> **RAW DATA**
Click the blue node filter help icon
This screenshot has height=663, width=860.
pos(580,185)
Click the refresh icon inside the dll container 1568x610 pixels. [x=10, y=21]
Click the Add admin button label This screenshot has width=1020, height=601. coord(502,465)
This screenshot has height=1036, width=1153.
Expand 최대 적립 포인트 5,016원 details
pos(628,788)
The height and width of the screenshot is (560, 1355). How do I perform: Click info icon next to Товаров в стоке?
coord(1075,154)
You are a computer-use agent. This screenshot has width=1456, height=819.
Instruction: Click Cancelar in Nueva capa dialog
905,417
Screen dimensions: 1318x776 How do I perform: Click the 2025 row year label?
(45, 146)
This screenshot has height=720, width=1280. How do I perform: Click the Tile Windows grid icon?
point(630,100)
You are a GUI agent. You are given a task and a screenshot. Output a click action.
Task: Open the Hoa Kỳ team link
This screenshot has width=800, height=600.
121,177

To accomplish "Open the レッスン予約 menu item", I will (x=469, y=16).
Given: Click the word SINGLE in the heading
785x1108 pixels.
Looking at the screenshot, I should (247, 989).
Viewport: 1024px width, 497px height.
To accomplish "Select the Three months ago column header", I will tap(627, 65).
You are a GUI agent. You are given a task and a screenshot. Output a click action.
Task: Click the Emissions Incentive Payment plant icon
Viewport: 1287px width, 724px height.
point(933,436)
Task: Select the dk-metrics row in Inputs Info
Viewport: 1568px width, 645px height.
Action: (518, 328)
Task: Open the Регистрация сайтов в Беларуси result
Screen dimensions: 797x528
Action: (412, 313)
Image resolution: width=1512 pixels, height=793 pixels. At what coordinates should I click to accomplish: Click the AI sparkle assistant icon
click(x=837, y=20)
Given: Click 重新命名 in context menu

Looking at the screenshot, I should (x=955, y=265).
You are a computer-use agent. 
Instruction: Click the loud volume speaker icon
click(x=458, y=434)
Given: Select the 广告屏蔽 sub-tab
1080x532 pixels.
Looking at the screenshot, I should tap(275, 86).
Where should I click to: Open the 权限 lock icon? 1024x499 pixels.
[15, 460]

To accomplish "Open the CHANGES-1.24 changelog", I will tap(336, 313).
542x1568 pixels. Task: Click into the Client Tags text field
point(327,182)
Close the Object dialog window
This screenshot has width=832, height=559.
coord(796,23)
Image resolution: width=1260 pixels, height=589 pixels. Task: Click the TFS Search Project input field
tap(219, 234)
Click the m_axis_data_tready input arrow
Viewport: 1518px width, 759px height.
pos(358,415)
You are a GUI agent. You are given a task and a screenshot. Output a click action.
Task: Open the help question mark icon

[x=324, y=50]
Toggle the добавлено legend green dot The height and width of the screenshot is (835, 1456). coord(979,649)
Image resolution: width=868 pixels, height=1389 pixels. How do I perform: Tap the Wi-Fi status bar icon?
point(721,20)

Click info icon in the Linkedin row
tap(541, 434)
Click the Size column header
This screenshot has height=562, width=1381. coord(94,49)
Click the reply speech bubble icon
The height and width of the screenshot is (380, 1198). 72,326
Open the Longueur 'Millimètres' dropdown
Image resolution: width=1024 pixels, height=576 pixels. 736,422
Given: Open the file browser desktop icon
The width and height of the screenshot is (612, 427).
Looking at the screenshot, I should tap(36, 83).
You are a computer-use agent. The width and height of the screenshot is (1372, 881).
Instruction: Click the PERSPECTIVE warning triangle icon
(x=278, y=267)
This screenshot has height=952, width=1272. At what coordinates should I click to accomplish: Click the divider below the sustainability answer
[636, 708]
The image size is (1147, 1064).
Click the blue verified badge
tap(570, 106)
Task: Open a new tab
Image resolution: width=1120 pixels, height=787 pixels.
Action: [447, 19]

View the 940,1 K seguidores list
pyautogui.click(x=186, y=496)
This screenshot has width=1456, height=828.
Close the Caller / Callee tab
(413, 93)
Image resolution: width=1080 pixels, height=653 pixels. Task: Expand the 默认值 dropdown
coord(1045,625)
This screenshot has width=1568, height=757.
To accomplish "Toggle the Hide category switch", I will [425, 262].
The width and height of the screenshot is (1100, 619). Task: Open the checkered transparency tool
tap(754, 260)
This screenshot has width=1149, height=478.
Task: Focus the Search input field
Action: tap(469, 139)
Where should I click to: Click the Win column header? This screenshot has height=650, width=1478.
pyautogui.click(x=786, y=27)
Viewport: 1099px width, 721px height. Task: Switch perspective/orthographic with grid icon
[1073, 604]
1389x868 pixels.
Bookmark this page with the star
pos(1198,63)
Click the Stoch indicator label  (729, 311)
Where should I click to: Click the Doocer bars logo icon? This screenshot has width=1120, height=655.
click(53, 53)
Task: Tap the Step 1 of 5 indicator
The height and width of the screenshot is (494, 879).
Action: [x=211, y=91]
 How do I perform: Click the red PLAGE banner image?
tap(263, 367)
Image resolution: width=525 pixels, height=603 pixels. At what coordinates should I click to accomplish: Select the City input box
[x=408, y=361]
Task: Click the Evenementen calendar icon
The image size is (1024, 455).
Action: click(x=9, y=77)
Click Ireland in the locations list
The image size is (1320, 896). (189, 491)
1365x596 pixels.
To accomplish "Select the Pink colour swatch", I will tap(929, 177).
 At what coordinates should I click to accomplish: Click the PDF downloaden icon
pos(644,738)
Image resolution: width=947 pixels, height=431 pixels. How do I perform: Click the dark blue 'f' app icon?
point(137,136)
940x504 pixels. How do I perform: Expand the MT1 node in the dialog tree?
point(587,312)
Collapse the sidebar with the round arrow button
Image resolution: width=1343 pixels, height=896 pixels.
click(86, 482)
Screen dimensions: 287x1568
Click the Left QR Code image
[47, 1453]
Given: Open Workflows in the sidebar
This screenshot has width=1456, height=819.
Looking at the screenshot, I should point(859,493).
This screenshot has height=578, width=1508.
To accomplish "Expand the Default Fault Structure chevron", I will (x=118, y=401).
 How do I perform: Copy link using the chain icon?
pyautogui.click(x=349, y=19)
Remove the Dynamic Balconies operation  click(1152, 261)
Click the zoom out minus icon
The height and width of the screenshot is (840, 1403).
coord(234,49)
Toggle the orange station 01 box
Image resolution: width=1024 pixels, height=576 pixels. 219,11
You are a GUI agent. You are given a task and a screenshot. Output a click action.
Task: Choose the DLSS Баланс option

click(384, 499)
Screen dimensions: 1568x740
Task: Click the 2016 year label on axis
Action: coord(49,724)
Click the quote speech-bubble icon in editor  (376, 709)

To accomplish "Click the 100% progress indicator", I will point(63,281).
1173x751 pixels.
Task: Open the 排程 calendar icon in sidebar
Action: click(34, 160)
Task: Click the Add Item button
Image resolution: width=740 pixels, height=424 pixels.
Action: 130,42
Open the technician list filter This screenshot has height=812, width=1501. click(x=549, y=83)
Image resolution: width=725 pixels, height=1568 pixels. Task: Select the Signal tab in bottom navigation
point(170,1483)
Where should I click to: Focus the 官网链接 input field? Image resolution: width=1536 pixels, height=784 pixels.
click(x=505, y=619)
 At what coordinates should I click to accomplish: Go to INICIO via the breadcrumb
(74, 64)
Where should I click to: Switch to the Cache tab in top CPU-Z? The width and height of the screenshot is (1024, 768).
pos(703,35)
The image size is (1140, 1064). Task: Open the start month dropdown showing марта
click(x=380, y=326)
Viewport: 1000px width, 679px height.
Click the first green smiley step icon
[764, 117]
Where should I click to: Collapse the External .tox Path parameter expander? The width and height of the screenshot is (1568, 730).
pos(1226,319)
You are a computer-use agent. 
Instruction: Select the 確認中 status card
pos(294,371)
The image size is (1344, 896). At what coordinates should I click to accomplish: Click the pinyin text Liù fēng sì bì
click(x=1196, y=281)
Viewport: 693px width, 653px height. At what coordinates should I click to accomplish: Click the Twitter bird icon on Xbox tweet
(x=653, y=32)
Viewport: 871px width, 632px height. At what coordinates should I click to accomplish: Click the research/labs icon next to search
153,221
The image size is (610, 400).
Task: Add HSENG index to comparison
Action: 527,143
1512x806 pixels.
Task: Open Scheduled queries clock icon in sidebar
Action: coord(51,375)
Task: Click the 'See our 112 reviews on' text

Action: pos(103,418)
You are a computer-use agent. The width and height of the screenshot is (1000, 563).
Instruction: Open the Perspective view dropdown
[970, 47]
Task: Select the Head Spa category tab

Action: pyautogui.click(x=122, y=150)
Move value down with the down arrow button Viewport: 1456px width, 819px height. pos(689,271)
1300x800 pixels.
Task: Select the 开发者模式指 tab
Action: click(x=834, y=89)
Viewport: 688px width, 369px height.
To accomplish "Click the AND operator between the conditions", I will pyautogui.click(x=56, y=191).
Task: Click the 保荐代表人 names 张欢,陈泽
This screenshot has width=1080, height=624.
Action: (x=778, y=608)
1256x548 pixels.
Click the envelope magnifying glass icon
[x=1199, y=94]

> **STATED TASK**
Set out the lines of the data above as a numbered list, from the line with "Where should I click to: Click the Doocer" up to and including the line with "[x=408, y=361]". Leave out blank lines.

> **CORRECT RESULT**
1. Where should I click to: Click the Doocer bars logo icon? This screenshot has width=1120, height=655.
2. click(53, 53)
3. Task: Tap the Step 1 of 5 indicator
4. The height and width of the screenshot is (494, 879).
5. Action: [x=211, y=91]
6.  How do I perform: Click the red PLAGE banner image?
7. tap(263, 367)
8. Image resolution: width=525 pixels, height=603 pixels. At what coordinates should I click to accomplish: Select the City input box
9. [x=408, y=361]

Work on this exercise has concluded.